The Siegen group is designing 100 MHz FADC cards similar to those that have been produced for the CTD which will be used to readout the FTD. However, the design here will be simpler.
3.3.2 The Transition Radiation Detector (TRD)
Charged particles crossing an interface between materials having different dielectric properties will lose energy by emission of photons. These photons will in turn transfer energies to atomic electrons via excitation and ionization processes. In this way, if the original particle was sufficiently energetic, an electromagnetic shower may be built up.
The TRD relies on this phenomenon. It has two parts. Firstly there is a radiator stack which consists of a nitrogen filled polypropylene fiber mass. Photons are produced here. A second stage is a drift chamber. The photons leave the radiator stack and enter a drift/amplification region. This part of the chamber is filled with xenon and the photons will excite atomic electrons which will cause an avalanche by further interactions.

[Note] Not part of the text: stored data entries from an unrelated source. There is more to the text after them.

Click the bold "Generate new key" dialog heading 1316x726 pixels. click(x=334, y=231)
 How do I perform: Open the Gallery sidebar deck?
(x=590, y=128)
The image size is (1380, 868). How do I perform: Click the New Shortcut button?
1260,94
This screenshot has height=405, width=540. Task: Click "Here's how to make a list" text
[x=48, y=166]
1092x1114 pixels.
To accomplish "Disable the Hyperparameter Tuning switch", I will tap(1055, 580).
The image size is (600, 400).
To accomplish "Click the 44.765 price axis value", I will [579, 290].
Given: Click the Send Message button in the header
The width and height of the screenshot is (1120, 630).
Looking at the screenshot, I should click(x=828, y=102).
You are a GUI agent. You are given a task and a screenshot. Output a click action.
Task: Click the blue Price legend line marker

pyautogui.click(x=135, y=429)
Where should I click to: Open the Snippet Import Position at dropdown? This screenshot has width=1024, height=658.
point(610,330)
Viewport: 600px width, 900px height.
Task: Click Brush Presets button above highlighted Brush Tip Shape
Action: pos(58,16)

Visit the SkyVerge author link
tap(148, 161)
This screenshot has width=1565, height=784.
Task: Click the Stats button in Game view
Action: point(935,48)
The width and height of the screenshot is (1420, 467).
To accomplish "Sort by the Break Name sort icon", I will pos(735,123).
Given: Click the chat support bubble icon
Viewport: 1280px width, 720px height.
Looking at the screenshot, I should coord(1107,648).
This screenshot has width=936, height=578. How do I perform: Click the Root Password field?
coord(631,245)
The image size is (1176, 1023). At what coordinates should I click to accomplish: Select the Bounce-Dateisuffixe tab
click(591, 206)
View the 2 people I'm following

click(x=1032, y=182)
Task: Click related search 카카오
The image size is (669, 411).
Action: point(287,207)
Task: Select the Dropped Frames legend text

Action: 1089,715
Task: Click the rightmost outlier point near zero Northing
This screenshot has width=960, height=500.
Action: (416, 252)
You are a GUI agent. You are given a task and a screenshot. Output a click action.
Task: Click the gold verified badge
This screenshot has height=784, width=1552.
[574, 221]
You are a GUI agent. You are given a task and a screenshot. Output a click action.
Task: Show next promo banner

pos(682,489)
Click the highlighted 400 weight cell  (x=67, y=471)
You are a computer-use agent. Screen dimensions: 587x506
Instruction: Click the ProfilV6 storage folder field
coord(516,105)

The shower results in an anode pulse which is read out by FADCs as in the CTD. The primary purpose of the TRD is to permit electron tagging. Transition radiation is not produced by π’s with momentum below 40 GeV/c so while π’s and electrons have similar dE/dx characteristics the pulse shapes produced will differ. This should allow the TRD to distinguish between the two with a discrimination factor of 100 (for electrons with energies between 1 GeV and 30 GeV).
3.4 The Rear Tracking Detector (RTD)
The RTD is basically identical to one FTD sub-chamber but of slightly smaller size. Its sensitive volume extends down to 10° in the rear direction.
3.5 The Vertex Detector (VXD)
In order to obtain improved resolution, the design of the VXD progressed assuming the use of a ‘slow’ gas; dimethyl ether was chosen. This then meant that the cell size would be smaller than in the CTD in order to restrict drift times to a reasonable length. Constraining the number of readout channels led to a maximum drift time of 500 ns over a distance of no more than 3.6 mm. There are twelve sense wires at 3 mm intervals in a VXD cell.
Taken in conjunction with the CTD, the VXD will improve the resolution with which tracks coming from the interaction region may be measured. The design goal is to improve the resolution on the impact parameter to 50 μm or better. This enhances the prospects of identifying particles with short lifetimes which decay before they leave the interaction region. If this occurs, the VXD may be able to separate tracks coming from the interaction in which the short-lived particle was created, and those coming from the point at which it decayed. There will be no z information from the VXD.